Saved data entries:
<<<<
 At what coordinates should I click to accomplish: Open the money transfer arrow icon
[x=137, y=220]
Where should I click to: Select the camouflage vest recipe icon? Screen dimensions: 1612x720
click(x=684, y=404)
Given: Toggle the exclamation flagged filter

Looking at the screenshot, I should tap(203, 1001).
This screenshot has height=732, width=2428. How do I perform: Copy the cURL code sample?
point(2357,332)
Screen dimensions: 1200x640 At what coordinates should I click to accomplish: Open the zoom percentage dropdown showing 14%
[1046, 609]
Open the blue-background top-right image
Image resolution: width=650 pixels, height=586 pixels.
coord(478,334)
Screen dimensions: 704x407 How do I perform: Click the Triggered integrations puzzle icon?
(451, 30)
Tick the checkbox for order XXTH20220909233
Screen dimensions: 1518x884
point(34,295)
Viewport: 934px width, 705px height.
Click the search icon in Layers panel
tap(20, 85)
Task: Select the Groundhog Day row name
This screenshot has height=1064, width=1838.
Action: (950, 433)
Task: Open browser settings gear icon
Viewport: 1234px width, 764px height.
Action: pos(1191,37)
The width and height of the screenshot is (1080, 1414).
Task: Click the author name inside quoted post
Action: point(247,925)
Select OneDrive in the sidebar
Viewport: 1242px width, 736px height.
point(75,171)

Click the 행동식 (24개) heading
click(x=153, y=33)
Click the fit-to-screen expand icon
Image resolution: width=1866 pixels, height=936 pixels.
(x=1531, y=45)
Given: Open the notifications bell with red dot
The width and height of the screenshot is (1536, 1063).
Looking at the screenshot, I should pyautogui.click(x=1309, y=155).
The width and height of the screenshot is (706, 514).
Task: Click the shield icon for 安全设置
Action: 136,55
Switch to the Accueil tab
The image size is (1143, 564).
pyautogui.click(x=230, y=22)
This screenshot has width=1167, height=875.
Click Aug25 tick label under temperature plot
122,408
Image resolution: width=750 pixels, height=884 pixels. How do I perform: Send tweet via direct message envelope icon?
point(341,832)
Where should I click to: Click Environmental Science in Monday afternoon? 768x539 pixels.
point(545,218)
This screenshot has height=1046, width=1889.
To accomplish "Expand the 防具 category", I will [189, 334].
>>>>
**Task objective**
The entries above need to be repeated in full, exactly as written.

**Solution for this exercise**
 At what coordinates should I click to accomplish: Open the money transfer arrow icon
[x=137, y=220]
Where should I click to: Select the camouflage vest recipe icon? Screen dimensions: 1612x720
click(x=684, y=404)
Given: Toggle the exclamation flagged filter

Looking at the screenshot, I should tap(203, 1001).
This screenshot has height=732, width=2428. How do I perform: Copy the cURL code sample?
point(2357,332)
Screen dimensions: 1200x640 At what coordinates should I click to accomplish: Open the zoom percentage dropdown showing 14%
[1046, 609]
Open the blue-background top-right image
Image resolution: width=650 pixels, height=586 pixels.
coord(478,334)
Screen dimensions: 704x407 How do I perform: Click the Triggered integrations puzzle icon?
(451, 30)
Tick the checkbox for order XXTH20220909233
Screen dimensions: 1518x884
point(34,295)
Viewport: 934px width, 705px height.
Click the search icon in Layers panel
tap(20, 85)
Task: Select the Groundhog Day row name
This screenshot has height=1064, width=1838.
Action: (950, 433)
Task: Open browser settings gear icon
Viewport: 1234px width, 764px height.
Action: pos(1191,37)
The width and height of the screenshot is (1080, 1414).
Task: Click the author name inside quoted post
Action: point(247,925)
Select OneDrive in the sidebar
Viewport: 1242px width, 736px height.
point(75,171)

Click the 행동식 (24개) heading
click(x=153, y=33)
Click the fit-to-screen expand icon
Image resolution: width=1866 pixels, height=936 pixels.
(x=1531, y=45)
Given: Open the notifications bell with red dot
The width and height of the screenshot is (1536, 1063).
Looking at the screenshot, I should pyautogui.click(x=1309, y=155).
The width and height of the screenshot is (706, 514).
Task: Click the shield icon for 安全设置
Action: 136,55
Switch to the Accueil tab
The image size is (1143, 564).
pyautogui.click(x=230, y=22)
This screenshot has width=1167, height=875.
Click Aug25 tick label under temperature plot
122,408
Image resolution: width=750 pixels, height=884 pixels. How do I perform: Send tweet via direct message envelope icon?
point(341,832)
Where should I click to: Click Environmental Science in Monday afternoon? 768x539 pixels.
point(545,218)
This screenshot has height=1046, width=1889.
To accomplish "Expand the 防具 category", I will [189, 334].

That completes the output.